## Vorliegender Text
- - - - -

Johann Michael Sailer und seine Intriganten
Prälat Bertram Meier, der derzeit die Diözese Augsburg leitet, sprach über die Turbulenzen in der Biografie des ehemaligen Dillinger Professors
Dillingen „Das Geheimnis der Überzeugungskraft liegt nicht nur in der richtigen Lehre, sondern vor allem in der Person, die sie verkündet.“Mit diesem Satz charakterisierte Prälat Bertram Meier die Ursache für die Ausstrahlung, die von Johann Michael Sailer ausging.
Prälat Meier, der zurzeit als Administrator die Diözese Augsburg bis zur Amtseinführung des neuen Bischofs leitet, sprach bei einem gut besuchten Vortragsabend des Historischen Vereins und der Volkshochschule im Dillinger Colleg. Johann Michael Sailer (1751 bis 1832) war Professor an den ehemaligen Universitäten Dilllingen und Ingolstadt. 1822 wurde er Bischof von Regensburg.
Dieter Schinhammer, Vorsitzender des Historischen Vereins, verwies in seiner Begrüßung auf die Verbundenheit Dillingens mit Johann Michael Sailer: Das staatliche Gymnasium trage seinen Namen, eine Bronzefigur in der Kardinalvon-Waldburg-Straße erinnere an sein akademisches Wirken in Dillingen. Aber Prälat Meier verdeutlichte in seinem Vortrag auch die Polemik, mit der sich der als „Bayerischer Kirchenvater“apostrophierte Sailer immer wieder konfrontiert sah. Unter den theologischen Kollegen, die den Positionen Sailers mit Misstrauen und Ablehnung begegneten, habe der später heiliggesprochene Klemens Maria Hofbauer eine besondere Rolle gespielt. Hofbauer sei es in den unruhigen Zeiten nach der Säkularisation um Restauration, Sailer aber um Reform gegangen. Der Konflikt spitzte sich derart zu, dass Sailer die Professuren an den Universitäten Dillingen und Ingolstadt entzogen wurden. Nach Sailers Tod wurde allen Ernstes beantragt, seine schriftlichen Werke auf den Index der verbotenen Bücher zu setzen.

- - - - -

## Rohdaten
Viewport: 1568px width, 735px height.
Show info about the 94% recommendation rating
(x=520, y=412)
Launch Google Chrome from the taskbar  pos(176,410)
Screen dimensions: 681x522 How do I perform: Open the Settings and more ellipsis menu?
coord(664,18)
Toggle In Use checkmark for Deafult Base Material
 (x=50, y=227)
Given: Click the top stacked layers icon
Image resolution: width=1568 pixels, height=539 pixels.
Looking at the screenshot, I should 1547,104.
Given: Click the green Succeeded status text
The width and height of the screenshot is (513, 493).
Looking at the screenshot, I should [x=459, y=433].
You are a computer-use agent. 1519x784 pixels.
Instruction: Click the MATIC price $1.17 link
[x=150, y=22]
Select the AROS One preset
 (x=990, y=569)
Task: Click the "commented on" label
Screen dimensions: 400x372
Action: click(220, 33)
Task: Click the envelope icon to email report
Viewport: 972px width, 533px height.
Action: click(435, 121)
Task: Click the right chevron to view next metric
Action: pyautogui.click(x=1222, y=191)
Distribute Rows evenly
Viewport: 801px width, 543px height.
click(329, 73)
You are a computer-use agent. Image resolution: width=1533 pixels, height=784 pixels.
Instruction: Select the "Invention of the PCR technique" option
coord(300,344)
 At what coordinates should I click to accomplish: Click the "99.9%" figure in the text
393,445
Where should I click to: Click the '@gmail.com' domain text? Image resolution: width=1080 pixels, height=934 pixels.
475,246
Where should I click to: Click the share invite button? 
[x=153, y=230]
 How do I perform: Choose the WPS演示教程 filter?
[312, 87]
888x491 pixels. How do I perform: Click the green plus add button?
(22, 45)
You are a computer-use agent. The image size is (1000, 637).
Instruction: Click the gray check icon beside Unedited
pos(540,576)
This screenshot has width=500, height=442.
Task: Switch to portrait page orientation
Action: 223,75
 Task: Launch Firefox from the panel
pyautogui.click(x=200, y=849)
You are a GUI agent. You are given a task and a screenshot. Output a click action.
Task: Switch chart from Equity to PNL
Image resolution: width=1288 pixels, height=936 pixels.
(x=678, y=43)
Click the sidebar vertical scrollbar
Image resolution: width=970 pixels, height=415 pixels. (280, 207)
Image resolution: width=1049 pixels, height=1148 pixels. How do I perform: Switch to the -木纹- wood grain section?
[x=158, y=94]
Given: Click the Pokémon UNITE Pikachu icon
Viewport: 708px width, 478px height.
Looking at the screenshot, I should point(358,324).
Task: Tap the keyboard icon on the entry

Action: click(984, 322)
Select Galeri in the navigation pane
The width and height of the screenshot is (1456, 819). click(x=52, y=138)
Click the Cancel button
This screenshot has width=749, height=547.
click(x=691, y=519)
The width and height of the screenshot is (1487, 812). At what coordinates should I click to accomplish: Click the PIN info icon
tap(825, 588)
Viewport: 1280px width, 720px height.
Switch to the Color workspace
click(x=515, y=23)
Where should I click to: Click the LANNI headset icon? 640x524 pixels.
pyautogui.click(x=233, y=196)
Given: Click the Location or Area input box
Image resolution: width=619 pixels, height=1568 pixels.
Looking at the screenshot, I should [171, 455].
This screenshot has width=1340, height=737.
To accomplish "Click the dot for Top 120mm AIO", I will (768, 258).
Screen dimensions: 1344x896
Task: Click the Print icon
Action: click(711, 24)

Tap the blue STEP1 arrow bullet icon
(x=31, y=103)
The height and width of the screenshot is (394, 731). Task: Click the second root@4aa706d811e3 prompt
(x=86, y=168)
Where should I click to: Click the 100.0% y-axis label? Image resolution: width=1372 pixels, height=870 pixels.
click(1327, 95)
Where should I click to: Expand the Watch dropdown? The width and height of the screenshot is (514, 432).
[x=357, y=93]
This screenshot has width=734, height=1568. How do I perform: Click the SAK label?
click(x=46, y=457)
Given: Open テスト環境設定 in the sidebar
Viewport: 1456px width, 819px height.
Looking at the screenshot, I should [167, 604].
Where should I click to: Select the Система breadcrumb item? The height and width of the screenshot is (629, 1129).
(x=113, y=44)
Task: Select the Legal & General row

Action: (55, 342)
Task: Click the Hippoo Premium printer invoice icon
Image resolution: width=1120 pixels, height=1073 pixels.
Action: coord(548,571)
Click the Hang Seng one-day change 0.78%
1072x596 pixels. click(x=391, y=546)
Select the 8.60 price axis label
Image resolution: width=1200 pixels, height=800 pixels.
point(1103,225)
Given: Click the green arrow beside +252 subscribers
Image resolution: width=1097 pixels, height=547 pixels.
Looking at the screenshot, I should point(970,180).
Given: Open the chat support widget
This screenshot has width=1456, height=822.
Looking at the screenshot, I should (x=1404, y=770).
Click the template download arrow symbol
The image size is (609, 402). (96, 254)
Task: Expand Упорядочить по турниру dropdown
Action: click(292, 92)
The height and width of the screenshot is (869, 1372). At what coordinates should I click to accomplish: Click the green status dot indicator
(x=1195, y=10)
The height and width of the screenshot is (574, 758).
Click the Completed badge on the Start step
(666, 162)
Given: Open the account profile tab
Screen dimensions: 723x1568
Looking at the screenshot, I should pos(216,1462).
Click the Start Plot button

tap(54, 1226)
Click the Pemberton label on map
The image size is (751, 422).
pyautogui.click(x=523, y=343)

- - - - -

## Arbeitsanweisung
Schreiben Sie aus dem Artikel über Johann Michael Sailer den Abschnitt von „Johann Michael Sailer und“ bis einschließlich „Michael Sailer ausging.“ wortgetreu ab.

## Schriftliche Antwort
Johann Michael Sailer und seine Intriganten
Prälat Bertram Meier, der derzeit die Diözese Augsburg leitet, sprach über die Turbulenzen in der Biografie des ehemaligen Dillinger Professors
Dillingen „Das Geheimnis der Überzeugungskraft liegt nicht nur in der richtigen Lehre, sondern vor allem in der Person, die sie verkündet.“Mit diesem Satz charakterisierte Prälat Bertram Meier die Ursache für die Ausstrahlung, die von Johann Michael Sailer ausging.